Non va poi dimenticato che il luminoso rispetto della diversità troppo spesso conduce inavvertitamente nel buio del relativismo, dove tutti i gatti sono grigi e tutte le religioni e le culture si equivalgono: parlando di donne, Fini se la sente di giustificare l’infibulazione (propria di certo islam africano) o la lapidazione delle adultere (contemplata dalla Sharia)? Non sarà che, sul tema, il tanto deprecato “occidente cristiano” ha il dovere di svolgere una funzione pedagogica?
La discussione sarebbe ben più lunga e articolata e dovrebbe, ad esempio, vertere anche sul ruolo della Tecnica nei rispettivi campi (anche in quello di Agramante): il cammino della civiltà di derivazione cristiana è stato orientato, in questi ultimi secoli, proprio dall’affinamento e dall’invadenza della Tecnica, da un lato, dalla massiva affermazione dei “diritti civili”, dall’altro, e come sempre, il fiume ha portato con sé e mescolato detriti ed alimenti preziosi per la vita di tutti.

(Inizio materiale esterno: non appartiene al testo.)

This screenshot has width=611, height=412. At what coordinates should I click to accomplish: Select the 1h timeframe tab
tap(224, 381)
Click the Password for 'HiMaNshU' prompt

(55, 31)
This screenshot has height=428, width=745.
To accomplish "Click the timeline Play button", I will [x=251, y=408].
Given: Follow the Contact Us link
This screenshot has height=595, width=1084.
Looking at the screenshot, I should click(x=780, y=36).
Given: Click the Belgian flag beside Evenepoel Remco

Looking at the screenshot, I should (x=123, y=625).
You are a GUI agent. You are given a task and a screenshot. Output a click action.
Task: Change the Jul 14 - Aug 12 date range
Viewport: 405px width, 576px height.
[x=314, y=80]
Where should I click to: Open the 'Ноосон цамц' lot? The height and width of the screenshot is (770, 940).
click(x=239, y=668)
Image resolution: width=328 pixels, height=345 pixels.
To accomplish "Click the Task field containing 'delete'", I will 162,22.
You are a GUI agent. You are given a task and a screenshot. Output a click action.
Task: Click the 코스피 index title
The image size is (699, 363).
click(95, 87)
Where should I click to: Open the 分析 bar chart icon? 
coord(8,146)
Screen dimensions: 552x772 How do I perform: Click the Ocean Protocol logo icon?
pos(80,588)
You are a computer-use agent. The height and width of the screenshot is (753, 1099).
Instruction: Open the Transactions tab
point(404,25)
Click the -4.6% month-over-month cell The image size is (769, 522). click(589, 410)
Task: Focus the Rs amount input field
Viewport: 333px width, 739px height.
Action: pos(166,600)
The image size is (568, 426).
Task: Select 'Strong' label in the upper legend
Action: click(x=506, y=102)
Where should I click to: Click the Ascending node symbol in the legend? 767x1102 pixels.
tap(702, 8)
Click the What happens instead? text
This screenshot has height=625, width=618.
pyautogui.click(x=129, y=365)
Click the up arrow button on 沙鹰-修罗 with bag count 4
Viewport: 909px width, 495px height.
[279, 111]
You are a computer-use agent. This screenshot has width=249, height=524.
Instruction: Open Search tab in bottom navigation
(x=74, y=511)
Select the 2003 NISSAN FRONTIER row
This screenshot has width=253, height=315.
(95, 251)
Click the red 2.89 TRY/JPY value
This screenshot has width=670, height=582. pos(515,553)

L’Islam è apparso fermo all’epoca d’oro di Avicenna e Averroè, di Rumi e della musica Sufi, salvo ingurgitare senza assimilarli, negli ultimi tempi, spezzoni di tecnologia e di pseudodemocrazia. Sta anche in questo la differenza fra i missili e il coltello, tra chi ritiene di possedere la Verità e chi ha perfino smesso di cercarla.